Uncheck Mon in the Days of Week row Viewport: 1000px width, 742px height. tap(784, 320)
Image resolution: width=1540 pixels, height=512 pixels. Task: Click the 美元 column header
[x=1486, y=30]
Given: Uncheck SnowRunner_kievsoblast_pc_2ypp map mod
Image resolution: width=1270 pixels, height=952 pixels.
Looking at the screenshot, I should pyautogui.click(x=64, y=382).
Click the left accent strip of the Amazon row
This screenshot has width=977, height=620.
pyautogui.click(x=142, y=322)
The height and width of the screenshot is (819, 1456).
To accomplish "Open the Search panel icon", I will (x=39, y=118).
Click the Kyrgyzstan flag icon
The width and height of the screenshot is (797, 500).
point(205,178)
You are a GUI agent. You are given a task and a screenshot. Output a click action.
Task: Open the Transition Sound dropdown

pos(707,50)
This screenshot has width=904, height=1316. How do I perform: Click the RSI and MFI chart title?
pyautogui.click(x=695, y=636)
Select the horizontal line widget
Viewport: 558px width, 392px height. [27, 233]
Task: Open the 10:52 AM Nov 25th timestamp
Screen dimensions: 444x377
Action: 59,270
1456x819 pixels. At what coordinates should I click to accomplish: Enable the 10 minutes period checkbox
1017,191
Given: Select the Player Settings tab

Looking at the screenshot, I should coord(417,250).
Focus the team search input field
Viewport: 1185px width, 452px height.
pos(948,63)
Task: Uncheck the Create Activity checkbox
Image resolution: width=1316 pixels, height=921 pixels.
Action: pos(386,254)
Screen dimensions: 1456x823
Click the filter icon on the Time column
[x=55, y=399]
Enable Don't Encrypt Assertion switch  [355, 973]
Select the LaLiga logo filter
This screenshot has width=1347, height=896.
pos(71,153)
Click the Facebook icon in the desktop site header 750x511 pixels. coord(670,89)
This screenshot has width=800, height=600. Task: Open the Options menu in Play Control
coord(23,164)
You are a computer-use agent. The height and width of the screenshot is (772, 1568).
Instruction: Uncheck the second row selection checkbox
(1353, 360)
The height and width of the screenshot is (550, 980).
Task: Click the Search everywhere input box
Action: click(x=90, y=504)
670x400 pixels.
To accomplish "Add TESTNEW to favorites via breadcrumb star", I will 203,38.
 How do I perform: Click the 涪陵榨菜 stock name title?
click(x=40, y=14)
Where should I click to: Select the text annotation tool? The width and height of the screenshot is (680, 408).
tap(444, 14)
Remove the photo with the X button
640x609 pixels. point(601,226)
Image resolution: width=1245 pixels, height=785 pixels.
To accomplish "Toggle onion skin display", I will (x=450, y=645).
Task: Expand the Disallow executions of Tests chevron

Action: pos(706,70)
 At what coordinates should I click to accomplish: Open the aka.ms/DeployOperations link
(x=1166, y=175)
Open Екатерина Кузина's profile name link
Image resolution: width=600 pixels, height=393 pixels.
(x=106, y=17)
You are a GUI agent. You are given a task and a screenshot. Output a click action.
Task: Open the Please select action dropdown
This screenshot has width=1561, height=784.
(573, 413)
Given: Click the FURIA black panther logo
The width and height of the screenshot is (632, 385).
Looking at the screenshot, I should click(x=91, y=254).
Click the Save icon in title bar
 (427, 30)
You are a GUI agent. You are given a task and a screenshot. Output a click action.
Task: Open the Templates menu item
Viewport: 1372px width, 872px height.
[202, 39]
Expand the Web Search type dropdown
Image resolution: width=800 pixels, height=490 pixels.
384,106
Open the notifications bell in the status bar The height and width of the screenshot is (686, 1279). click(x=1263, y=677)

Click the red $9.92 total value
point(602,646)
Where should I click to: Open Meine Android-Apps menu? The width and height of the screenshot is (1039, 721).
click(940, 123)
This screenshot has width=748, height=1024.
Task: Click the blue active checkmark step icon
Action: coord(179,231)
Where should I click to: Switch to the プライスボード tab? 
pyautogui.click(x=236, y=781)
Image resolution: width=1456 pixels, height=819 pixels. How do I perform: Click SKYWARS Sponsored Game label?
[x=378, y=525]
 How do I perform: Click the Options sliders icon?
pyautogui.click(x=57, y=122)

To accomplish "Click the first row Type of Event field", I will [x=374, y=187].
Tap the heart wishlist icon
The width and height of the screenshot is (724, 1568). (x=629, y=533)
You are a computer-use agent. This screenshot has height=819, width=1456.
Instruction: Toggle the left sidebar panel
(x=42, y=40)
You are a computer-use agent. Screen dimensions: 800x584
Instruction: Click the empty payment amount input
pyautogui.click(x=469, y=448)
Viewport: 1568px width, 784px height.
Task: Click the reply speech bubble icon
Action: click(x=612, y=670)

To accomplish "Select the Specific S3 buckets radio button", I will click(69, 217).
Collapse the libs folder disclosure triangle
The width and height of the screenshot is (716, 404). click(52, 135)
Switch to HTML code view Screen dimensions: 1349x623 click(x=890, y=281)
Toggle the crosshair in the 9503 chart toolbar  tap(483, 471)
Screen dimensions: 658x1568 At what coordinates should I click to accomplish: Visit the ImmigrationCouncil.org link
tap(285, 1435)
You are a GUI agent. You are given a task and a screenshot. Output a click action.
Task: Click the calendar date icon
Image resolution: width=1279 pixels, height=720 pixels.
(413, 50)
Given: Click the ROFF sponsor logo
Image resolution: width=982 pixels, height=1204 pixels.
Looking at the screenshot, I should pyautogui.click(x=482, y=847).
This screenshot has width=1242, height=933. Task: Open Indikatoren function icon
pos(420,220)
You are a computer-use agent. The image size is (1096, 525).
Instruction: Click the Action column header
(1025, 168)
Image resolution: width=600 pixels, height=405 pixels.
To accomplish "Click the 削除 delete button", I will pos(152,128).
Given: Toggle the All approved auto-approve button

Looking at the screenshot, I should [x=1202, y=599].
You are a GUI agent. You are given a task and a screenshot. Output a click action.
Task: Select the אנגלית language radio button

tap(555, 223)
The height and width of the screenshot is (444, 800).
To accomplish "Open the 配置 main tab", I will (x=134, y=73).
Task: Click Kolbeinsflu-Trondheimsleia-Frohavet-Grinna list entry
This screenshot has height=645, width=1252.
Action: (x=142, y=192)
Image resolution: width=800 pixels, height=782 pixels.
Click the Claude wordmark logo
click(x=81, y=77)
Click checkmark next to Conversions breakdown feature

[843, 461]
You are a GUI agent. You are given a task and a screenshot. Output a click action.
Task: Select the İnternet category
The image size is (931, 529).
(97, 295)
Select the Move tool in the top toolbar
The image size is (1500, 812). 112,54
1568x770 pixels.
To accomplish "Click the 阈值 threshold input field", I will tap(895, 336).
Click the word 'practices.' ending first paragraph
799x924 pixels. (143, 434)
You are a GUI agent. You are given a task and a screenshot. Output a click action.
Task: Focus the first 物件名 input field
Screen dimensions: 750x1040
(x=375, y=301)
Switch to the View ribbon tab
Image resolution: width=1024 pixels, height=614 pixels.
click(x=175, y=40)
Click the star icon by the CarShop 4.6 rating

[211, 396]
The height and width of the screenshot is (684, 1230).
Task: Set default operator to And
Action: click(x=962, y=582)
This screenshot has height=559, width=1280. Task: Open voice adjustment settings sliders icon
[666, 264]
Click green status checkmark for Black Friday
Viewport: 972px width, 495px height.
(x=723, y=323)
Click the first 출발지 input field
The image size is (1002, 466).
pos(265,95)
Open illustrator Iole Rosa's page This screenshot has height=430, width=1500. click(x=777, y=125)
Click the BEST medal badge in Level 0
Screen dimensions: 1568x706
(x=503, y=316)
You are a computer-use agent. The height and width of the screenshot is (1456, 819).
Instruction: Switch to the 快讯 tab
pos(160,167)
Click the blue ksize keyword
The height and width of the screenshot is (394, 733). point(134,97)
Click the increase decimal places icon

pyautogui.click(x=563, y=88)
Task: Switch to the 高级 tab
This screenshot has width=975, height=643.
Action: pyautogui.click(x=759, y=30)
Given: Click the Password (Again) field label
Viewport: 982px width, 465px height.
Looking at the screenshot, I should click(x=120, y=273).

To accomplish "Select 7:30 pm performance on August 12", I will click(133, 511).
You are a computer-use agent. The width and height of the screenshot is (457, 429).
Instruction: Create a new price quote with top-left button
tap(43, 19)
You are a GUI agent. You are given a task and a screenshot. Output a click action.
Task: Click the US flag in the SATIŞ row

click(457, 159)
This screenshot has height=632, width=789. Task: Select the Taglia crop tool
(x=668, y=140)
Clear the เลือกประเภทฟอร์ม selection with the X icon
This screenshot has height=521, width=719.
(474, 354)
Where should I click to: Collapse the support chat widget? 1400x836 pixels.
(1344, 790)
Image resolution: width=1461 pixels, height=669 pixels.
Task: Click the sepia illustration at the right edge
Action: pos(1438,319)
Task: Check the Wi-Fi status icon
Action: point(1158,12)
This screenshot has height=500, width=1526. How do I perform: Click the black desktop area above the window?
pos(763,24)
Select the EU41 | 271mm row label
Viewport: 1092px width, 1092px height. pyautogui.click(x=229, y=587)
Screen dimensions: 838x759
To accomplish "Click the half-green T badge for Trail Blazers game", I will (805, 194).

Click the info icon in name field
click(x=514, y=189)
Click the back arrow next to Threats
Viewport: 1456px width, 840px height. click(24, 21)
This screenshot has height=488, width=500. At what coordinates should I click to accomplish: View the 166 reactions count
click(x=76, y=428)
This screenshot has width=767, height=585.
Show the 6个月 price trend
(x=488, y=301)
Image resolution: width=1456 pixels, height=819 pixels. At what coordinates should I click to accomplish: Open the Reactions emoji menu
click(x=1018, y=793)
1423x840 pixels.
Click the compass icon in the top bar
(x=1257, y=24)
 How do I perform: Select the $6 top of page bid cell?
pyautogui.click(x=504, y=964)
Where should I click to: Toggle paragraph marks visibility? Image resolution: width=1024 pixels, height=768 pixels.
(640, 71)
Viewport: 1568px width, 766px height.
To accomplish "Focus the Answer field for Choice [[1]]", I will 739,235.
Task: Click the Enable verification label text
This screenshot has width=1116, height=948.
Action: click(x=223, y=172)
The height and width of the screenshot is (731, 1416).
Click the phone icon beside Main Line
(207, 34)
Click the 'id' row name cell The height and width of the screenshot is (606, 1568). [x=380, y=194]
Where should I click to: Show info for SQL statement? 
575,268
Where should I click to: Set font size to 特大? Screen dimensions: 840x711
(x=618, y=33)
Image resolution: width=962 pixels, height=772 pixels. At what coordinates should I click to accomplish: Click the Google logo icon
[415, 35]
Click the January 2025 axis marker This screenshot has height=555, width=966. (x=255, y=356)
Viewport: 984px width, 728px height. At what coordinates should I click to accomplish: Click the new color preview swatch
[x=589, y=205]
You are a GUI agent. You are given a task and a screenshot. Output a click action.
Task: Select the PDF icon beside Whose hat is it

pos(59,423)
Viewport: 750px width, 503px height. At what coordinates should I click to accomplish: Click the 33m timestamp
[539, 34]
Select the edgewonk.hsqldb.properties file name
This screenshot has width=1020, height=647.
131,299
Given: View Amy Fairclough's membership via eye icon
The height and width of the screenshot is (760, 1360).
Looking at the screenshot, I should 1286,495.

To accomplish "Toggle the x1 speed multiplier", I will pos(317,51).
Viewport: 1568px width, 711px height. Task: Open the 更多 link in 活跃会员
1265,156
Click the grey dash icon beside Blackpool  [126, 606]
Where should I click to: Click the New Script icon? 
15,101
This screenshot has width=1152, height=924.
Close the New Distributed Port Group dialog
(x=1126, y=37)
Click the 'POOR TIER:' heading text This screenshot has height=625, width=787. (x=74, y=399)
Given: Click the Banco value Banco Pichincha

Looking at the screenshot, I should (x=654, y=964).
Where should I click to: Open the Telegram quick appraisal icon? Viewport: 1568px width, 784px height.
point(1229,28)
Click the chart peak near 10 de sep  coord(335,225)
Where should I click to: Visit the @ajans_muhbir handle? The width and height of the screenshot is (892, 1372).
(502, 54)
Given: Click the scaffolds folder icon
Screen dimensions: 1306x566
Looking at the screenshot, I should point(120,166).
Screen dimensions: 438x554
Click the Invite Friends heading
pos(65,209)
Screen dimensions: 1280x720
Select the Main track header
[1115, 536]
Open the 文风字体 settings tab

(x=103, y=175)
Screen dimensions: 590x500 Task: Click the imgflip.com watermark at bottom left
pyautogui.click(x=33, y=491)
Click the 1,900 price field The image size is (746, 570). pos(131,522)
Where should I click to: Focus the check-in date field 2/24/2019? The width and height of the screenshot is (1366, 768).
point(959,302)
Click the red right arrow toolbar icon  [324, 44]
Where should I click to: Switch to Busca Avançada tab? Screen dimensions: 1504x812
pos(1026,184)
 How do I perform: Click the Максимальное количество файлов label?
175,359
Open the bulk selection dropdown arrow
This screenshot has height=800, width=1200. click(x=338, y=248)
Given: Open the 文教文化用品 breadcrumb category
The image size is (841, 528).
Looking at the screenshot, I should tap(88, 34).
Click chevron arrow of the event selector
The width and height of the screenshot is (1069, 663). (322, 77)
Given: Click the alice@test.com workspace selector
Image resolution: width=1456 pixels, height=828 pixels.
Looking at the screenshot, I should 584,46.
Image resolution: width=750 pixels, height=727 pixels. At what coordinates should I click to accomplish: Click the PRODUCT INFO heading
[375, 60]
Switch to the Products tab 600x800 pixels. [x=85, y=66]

━━━

> _PROBLEM DETAILS_
From the rows above, pull out each line that contains the word "cell", and list them.

> _TASK RESPONSE_
 How do I perform: Select the $6 top of page bid cell?
Click the 'id' row name cell The height and width of the screenshot is (606, 1568). [x=380, y=194]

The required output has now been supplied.